Don Ernesto hizo ademán de bajarse
-¿Dónde vas?
El vozarrón de Don Dositeo retumbó en la iglesia silenciosa. Calló Don Ernesto. Sin encomendarse a santo alguno pese a su cercanía, Don Dositeo amarró con fuerza la escalera y con el coadjutor en lo alto de la misma, abrazado a los laterales, inició el traslado de la escalera hacia el lado opuesto al que se encontraba. Los monaguillos se echaban las manos a la cabeza:
-Cae…, se cae, se la pega…¡ Se da la hostia! Soltó otro por lo bajini.
Bamboleando en lo alto de la escalera, el cura llegó a su destino sano y salvo mientras Don Don Dositeo soltaba un resoplido que yo creo que asustó hasta al mismísimo San Miguel.
-¡Ya está! Sigue poniendo el cortinón y déjate de subir y bajar.
Respiraron los monaguillos entre risas disimuladas y entre todos acabaron la tarea de cubrir los altares.
Era un domingo de primavera y de nuevo oficiaba Don Dositeo. La misa, como la arriba señalada, transcurría de nuevo monótona y aburrida para la grey infantil deseosa de oír el Ite misa est para iniciar la catequesis y salir rápidamente disparados hacia La Vega y el Prao del Molín. Agrupados según edades y aulas, se movían inquietos, pellizcaban al de al lado o se empujaban sin disimulo alguno intentado desplazar al de al lado por el banco. Pellizco y empujones derivaban casi siempre hacia conatos de pelea que distraían al oficiante y le hacían fruncir el ceño. Amenazaba tormenta.
Por fin llegó la bendición final y el Ite misa est liberó las tensiones de los escolares. Don Dositeo tomó el cáliz cubierto por el paño del mismo color que la casulla con una mano y con la otra sujetó la carpeta de los corporales dirigiéndose raudo hacia la sacristía seguido por tres trotones monaguillos. La mirada que dirigió a los bancos escolares desprendía rayos y truenos.

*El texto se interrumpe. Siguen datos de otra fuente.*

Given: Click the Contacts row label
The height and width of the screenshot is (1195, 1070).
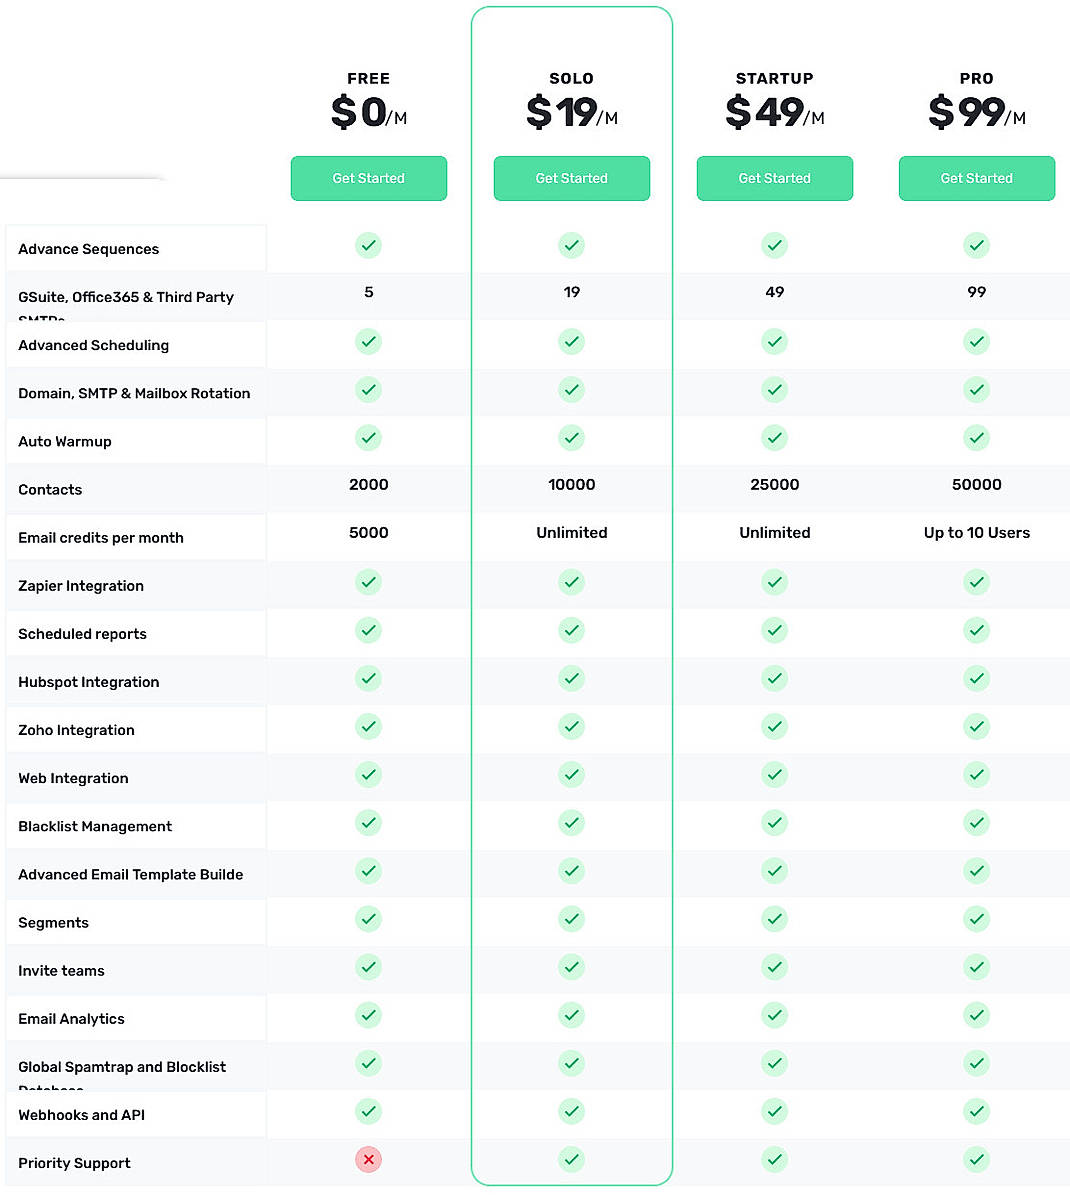Looking at the screenshot, I should [x=50, y=489].
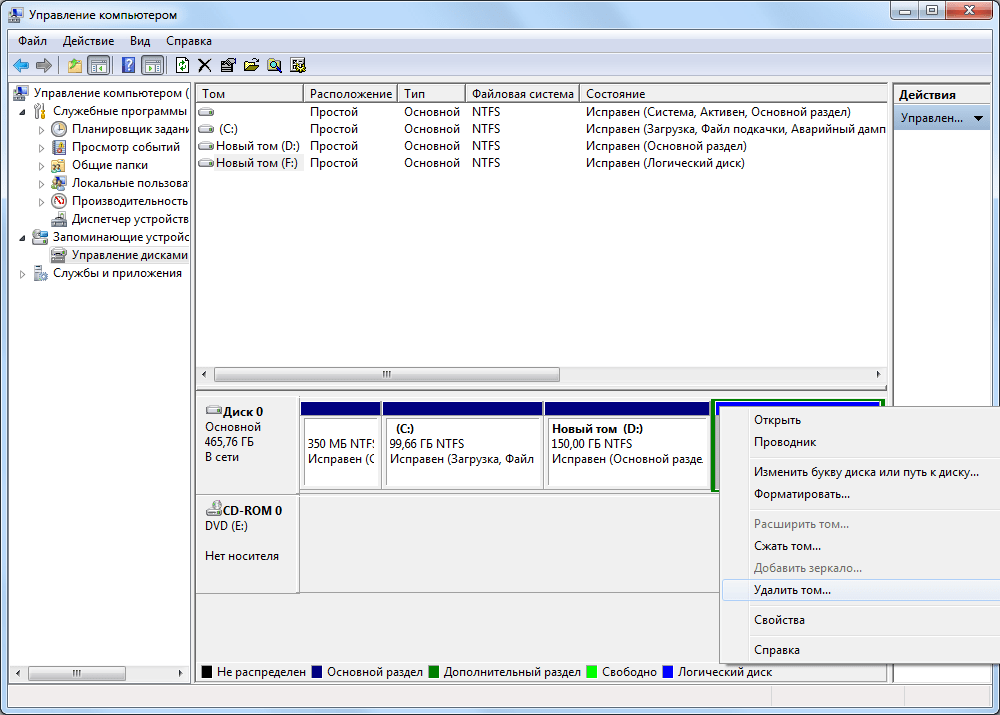The height and width of the screenshot is (715, 1000).
Task: Click the Properties toolbar icon
Action: pos(228,65)
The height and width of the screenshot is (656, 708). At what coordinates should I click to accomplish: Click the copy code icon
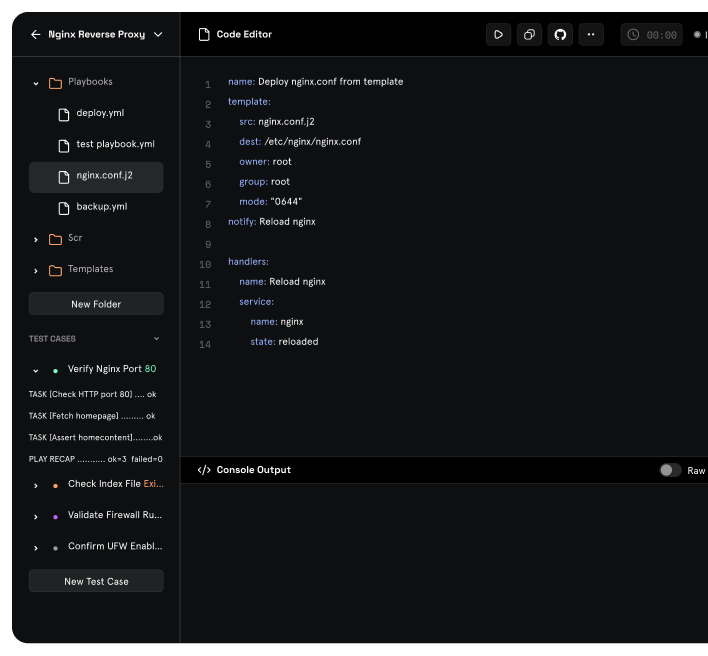click(529, 35)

Peña, que había estado bastante tranquilo durante la misa, advirtió a sus inquietos compañeros que no habían parado un momento
-Va cabreao, podéis prepararos.
Apenas un par de minutos después apareció de nuevo Don Dositeo, ya desprendido de casulla y alba, haciendo sonar la sotana con sus piernas que avanzaban raudas. Enmudeció la chiquillería. En sus manos portaba una vara de avellano que se abatió implacable sobre Peña. Desprevenido, se encogió sobre sí mismo en un movimiento defensivo que ya llegó demasiado tarde.
-¡Don Dositeo, que yo no he hecho nada!. ¡Que he estado atendiendo todo el rato!, mascullaba dolorido en su orgullo y en su cuerpo, tapándose la cabeza con los brazos. El nuevo varetazo cayó como un rayo sobre el chaval que vio de reojo la sonrisa de sus compañeros, los verdaderos culpables
Peña se levantó como un resorte. Las lágrimas desparecieron. Miró desafiante a Don Dositeo y se largó a carreras.
-Fue la última vez que fui a misa. Nos cuenta un montón de años después.
-Bueno, todo sea dicho; la verdad es que he ido a algún funeral de algún amigo. Pero poco más. ¡La p… que lo echó aún me duele el varetazo!.